**GIVEN TASK**
Copy the entries word for word, from the very start through the line containing "Action: [22, 119]", and leave the pictures out.

— BEGIN INPUT FOR THIS TASK —

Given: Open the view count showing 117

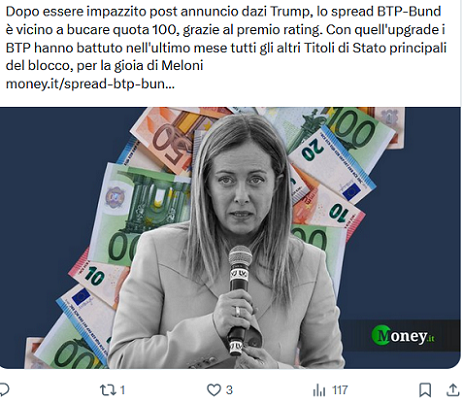Looking at the screenshot, I should [340, 390].
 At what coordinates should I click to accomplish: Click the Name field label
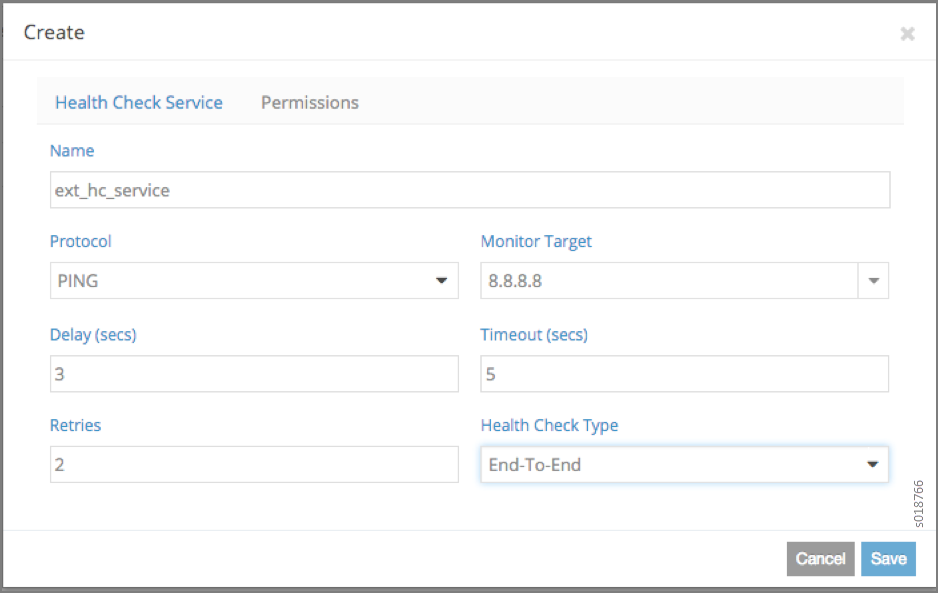point(72,151)
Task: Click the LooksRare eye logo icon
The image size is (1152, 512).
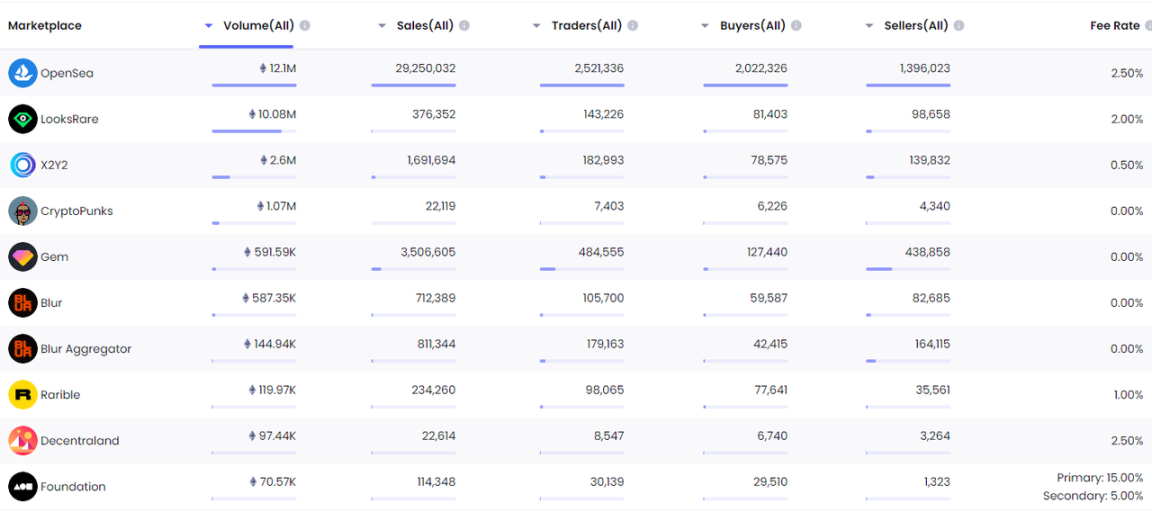Action: [22, 119]
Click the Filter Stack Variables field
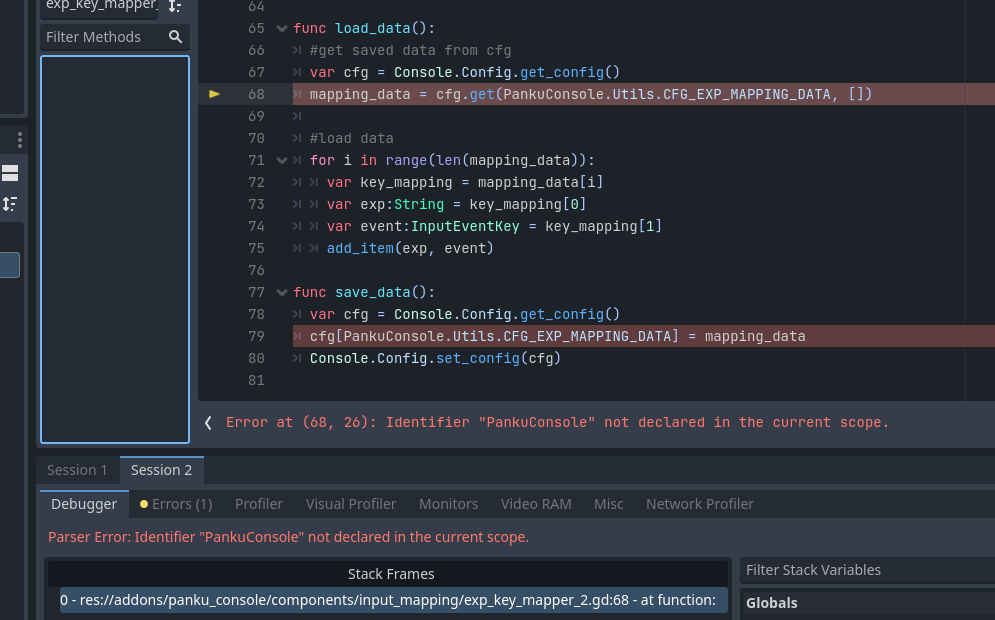 866,569

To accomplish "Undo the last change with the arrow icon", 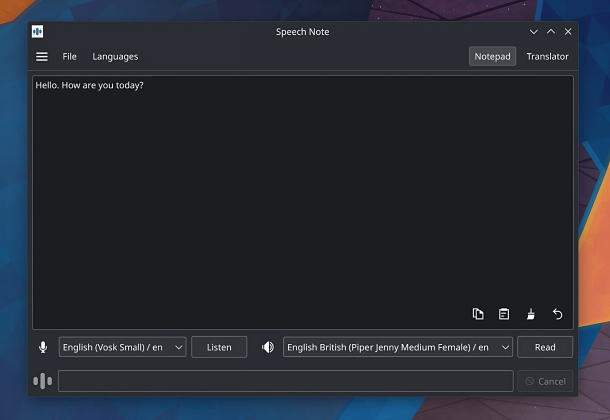I will click(x=557, y=314).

— END INPUT FOR THIS TASK —

**WRITTEN RESPONSE**
Given: Open the view count showing 117

Looking at the screenshot, I should [340, 390].
 At what coordinates should I click to accomplish: Click the Name field label
point(72,151)
Task: Click the LooksRare eye logo icon
The image size is (1152, 512).
Action: [22, 119]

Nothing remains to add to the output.